**** SUPPLIED MATERIAL ****

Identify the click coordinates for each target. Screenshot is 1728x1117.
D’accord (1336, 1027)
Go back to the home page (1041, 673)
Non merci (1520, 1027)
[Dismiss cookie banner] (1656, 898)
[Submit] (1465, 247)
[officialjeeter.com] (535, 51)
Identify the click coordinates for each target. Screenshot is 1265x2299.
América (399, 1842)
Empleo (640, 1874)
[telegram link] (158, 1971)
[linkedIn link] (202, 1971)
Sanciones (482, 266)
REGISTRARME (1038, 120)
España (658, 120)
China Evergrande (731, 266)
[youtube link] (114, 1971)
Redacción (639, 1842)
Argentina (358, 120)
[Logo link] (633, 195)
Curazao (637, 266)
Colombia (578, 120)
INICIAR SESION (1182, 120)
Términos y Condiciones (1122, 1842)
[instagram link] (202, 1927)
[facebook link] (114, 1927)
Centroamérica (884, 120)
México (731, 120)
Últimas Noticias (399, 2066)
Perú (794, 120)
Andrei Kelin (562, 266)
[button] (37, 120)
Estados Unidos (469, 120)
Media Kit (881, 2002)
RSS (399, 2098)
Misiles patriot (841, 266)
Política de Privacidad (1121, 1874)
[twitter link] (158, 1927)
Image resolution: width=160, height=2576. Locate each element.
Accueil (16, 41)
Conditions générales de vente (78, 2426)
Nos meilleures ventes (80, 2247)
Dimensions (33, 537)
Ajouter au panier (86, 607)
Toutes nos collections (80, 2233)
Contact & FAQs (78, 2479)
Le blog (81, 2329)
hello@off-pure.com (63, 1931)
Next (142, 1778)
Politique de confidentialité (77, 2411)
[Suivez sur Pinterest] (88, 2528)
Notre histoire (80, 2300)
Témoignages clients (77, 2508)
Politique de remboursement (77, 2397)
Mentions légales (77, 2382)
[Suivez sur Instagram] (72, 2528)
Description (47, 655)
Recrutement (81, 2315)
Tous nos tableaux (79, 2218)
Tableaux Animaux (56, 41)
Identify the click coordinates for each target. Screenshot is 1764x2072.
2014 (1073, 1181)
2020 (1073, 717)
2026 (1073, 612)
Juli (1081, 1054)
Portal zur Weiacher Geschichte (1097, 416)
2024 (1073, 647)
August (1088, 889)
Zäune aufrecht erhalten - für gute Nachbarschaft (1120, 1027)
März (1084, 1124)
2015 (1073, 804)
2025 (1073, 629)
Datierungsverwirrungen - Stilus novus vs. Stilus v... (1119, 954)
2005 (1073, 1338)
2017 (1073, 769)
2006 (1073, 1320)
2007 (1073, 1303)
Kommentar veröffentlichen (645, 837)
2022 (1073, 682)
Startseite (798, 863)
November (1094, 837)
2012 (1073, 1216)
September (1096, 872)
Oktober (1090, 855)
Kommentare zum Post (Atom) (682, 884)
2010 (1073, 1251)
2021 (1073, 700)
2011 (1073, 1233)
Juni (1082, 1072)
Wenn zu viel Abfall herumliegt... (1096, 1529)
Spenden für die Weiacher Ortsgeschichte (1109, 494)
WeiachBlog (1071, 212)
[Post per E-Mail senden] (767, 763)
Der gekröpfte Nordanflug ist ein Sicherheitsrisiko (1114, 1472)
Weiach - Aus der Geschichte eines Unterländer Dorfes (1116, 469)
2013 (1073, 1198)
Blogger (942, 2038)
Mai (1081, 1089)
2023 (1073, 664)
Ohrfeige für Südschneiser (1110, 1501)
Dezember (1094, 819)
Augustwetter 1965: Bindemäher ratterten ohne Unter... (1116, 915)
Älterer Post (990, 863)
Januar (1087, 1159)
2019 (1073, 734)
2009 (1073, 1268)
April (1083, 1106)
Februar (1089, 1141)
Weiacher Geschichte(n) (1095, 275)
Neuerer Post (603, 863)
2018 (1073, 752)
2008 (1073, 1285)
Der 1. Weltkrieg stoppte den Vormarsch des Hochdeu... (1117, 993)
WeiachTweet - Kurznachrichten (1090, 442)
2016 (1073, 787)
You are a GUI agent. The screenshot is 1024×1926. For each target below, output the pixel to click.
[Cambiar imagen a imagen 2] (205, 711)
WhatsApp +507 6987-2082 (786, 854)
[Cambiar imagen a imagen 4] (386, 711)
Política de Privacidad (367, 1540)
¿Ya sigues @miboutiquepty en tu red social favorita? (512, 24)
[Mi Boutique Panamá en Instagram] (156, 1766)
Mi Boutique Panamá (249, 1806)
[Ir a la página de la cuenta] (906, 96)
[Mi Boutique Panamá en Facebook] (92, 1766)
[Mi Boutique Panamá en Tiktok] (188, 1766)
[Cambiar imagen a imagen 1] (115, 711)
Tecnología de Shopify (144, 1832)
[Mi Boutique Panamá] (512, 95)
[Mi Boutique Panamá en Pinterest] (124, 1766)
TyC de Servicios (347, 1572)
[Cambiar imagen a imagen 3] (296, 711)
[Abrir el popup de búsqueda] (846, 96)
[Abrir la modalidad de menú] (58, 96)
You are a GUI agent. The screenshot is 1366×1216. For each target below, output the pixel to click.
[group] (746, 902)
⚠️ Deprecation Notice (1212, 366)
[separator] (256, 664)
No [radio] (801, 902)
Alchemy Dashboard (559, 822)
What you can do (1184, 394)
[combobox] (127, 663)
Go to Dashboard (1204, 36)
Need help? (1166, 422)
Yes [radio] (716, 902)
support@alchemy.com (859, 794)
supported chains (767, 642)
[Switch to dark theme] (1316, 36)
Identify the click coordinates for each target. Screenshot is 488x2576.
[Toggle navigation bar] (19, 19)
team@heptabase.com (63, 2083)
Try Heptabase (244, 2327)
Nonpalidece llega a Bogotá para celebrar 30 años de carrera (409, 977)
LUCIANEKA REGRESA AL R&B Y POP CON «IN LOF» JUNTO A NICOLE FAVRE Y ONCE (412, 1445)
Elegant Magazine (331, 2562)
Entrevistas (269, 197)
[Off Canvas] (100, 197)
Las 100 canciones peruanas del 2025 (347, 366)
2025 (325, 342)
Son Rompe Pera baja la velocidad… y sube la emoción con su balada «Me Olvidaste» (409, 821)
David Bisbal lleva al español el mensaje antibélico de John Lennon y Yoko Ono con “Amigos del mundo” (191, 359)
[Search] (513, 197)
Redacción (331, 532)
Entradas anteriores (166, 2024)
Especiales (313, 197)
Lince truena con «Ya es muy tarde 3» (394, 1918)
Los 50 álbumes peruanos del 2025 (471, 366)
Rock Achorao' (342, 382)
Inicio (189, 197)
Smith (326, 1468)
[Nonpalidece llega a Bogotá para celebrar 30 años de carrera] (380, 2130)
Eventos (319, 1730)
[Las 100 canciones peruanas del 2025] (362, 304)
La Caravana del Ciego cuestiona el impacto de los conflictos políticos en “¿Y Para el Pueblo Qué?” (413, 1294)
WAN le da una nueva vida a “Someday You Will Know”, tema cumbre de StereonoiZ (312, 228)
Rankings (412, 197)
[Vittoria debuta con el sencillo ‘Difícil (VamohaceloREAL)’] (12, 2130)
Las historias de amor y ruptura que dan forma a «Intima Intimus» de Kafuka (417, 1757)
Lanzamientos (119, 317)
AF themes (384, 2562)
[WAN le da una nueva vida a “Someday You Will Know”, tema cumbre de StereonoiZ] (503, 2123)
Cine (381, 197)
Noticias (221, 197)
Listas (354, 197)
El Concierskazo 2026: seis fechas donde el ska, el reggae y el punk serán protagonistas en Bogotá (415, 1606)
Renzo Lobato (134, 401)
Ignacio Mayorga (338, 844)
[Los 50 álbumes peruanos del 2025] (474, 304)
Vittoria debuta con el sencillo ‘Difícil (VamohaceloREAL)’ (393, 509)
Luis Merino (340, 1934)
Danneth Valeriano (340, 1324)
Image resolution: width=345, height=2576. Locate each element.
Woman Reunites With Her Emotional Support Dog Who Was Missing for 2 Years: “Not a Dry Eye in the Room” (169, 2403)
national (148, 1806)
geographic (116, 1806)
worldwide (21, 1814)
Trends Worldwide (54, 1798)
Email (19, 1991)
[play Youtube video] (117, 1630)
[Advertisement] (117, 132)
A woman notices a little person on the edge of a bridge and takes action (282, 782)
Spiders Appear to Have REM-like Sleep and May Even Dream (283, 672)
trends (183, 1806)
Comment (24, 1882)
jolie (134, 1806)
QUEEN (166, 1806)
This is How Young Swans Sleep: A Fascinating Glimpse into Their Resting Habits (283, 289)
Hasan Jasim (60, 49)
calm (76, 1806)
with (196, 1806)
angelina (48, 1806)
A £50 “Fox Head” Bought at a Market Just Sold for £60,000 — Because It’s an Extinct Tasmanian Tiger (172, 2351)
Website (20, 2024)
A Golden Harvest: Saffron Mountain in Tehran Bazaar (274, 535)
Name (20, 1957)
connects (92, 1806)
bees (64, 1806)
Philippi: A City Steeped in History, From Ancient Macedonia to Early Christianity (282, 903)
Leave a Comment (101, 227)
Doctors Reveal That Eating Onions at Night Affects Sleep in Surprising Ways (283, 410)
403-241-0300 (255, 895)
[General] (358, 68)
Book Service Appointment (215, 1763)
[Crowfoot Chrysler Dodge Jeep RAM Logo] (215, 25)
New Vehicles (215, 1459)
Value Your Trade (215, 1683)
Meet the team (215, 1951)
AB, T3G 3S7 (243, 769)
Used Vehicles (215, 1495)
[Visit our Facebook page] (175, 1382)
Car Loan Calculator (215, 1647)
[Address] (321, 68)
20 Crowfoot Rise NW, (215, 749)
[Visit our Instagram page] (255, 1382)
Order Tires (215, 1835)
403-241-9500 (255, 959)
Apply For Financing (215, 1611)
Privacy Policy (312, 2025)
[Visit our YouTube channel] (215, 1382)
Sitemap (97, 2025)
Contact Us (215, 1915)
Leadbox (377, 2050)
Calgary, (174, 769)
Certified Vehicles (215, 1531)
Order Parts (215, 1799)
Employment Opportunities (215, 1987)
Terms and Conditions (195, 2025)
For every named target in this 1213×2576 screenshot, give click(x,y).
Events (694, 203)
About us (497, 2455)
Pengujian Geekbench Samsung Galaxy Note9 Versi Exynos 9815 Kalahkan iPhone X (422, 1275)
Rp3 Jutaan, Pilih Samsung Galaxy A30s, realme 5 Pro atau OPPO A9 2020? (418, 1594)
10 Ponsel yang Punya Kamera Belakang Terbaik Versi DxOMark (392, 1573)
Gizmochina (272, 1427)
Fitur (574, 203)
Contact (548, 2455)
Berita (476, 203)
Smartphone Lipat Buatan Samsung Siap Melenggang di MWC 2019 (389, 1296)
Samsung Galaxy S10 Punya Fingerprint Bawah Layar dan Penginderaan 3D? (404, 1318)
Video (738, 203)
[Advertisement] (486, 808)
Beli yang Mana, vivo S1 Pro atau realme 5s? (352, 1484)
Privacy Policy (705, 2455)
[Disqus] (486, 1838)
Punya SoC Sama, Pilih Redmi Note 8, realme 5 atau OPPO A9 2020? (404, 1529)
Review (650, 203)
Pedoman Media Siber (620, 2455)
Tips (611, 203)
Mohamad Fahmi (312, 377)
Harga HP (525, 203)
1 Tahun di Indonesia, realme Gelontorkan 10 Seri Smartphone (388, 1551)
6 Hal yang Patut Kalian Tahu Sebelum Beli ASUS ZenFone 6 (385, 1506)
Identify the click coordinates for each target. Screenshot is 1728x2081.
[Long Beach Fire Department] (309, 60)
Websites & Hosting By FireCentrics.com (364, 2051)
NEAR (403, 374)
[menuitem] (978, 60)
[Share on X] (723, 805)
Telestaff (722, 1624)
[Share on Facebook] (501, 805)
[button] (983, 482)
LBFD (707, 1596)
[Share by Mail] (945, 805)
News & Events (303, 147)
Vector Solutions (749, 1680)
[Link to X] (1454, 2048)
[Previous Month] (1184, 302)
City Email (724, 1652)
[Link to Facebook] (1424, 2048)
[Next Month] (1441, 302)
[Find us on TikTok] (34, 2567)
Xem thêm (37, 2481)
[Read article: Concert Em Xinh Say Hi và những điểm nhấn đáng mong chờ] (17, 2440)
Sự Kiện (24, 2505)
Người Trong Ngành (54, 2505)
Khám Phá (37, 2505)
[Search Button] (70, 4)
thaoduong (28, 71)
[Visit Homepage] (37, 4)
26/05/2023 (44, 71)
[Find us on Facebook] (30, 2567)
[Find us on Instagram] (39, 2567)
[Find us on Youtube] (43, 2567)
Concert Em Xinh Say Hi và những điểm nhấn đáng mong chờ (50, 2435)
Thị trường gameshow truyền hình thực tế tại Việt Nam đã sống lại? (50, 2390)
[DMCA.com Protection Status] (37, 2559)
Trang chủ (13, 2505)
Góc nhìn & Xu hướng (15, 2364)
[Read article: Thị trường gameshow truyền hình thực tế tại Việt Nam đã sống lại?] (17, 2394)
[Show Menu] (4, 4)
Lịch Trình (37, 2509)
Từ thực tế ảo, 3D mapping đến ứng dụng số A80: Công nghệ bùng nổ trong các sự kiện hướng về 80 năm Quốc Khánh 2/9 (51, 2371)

****

Given the records above, return exactly the lines starting at the line containing "national (148, 1806)" and ending at the line containing "angelina (48, 1806)", including both.

▶ [ANSWER SPACE]
national (148, 1806)
geographic (116, 1806)
worldwide (21, 1814)
Trends Worldwide (54, 1798)
Email (19, 1991)
[play Youtube video] (117, 1630)
[Advertisement] (117, 132)
A woman notices a little person on the edge of a bridge and takes action (282, 782)
Spiders Appear to Have REM-like Sleep and May Even Dream (283, 672)
trends (183, 1806)
Comment (24, 1882)
jolie (134, 1806)
QUEEN (166, 1806)
This is How Young Swans Sleep: A Fascinating Glimpse into Their Resting Habits (283, 289)
Hasan Jasim (60, 49)
calm (76, 1806)
with (196, 1806)
angelina (48, 1806)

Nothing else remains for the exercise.